Task statement: Return the lines below in which the string "január" occurs.

:: Dataset content ::

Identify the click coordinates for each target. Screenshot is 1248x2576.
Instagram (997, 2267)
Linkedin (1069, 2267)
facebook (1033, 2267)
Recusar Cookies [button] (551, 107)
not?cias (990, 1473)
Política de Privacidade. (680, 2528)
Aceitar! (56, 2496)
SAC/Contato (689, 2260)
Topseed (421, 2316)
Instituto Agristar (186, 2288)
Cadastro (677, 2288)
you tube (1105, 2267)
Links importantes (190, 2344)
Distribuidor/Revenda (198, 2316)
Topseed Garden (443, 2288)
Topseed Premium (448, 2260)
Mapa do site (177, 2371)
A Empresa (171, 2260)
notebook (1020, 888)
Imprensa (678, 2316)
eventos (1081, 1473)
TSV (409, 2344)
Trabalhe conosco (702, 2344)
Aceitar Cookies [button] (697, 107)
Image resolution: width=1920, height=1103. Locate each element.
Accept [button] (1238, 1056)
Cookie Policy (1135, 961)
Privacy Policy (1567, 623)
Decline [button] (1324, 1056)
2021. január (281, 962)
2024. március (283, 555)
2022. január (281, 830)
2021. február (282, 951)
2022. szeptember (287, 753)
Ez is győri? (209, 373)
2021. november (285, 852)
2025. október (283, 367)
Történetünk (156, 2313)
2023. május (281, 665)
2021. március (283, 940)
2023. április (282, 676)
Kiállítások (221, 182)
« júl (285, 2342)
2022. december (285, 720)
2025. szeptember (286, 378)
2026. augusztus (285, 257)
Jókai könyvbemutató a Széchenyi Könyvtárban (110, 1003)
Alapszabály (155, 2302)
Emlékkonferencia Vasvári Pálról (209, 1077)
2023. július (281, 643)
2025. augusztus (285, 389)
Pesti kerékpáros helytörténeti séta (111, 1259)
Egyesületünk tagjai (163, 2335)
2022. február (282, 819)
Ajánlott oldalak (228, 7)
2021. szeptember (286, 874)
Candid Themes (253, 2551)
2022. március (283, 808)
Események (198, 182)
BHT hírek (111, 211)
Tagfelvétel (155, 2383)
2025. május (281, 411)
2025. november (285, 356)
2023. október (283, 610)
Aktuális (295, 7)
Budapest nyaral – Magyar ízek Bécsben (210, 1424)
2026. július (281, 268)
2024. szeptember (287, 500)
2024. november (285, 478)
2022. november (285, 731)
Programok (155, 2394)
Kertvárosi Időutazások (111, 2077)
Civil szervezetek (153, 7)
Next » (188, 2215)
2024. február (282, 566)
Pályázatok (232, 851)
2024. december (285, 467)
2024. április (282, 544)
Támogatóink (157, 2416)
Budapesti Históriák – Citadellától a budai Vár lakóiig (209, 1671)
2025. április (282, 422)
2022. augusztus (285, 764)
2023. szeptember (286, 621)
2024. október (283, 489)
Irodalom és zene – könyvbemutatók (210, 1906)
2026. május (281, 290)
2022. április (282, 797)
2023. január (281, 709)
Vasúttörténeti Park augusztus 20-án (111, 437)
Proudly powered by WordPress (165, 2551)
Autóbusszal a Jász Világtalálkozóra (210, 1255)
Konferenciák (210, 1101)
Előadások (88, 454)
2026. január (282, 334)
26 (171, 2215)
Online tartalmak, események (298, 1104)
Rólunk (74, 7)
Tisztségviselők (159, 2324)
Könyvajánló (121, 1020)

:::

Output of the task:
2021. január (281, 962)
2022. január (281, 830)
2023. január (281, 709)
2026. január (282, 334)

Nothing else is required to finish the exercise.